As it was getting late we left the ceramic factory and headed to Kokrand, our overnight stop at a modern hotel.  I enjoyed the yurt experiences in Kyrgyzstan but have to admit it was nice having a modern, well-equipped, clean bathroom and luxuriously and most improtantly-attached to the room. After a brief break to clean up and relax we headed out for dinner at a local restaurant near the Khan’s palace we would be visiting the next day (which was actually right near the hotel).  The meal, though intentionally simple, was still filling (I need to stop eating!) and the group wanted to take a bit of a walk though the nearby park, which happened to be part of the palace grounds.

A sample of some of the amazing ceramics we saw. Note along the wall is a part of a huge ceramic tile mural that depicts the whole Silk Road from China to Istanbul.
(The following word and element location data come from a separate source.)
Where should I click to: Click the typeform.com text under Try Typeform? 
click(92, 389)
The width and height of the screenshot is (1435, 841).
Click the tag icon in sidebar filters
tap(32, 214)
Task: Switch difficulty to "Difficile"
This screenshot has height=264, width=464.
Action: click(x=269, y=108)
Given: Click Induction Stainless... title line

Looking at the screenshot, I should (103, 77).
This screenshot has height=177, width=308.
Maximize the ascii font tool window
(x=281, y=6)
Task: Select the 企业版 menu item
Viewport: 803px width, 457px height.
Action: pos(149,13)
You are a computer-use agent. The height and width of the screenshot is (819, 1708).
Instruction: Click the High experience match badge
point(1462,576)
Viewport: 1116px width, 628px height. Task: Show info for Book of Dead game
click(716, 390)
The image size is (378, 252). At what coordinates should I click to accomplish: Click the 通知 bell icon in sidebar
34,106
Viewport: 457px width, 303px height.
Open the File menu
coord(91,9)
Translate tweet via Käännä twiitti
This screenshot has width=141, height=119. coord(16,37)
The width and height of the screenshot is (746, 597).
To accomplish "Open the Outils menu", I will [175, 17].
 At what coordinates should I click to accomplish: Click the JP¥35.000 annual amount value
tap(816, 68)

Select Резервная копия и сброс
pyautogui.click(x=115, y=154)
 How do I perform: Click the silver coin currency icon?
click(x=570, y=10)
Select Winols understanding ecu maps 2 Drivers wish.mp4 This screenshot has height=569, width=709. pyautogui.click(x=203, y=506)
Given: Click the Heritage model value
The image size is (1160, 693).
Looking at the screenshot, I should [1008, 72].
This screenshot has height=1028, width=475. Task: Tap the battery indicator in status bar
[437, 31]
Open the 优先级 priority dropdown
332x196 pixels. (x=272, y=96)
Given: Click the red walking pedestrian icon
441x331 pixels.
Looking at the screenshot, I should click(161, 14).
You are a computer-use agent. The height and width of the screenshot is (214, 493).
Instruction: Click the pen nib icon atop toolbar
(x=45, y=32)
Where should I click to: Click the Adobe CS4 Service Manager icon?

We were surprised, when we got to the park, at 9pm, to find it alive with families and children having picnics, playing and generally having a good time.  It turns out, not only was it a Saturday night, but also because of the heat during the day- it got to 102 deg- people stay inside and come out at night.  The park had all kinds of activities, playground equipment and places for children to play and a festive air permeated the crowd.  We did a circuit of the park, watching everyone enjoying themselves and we, in turn, we watched because of our “foreign” appearance.  It was a great end of the day.

Saturday night in the park including lots of play equipment for kids, including these small cars they can drive. Everyone was having a great time!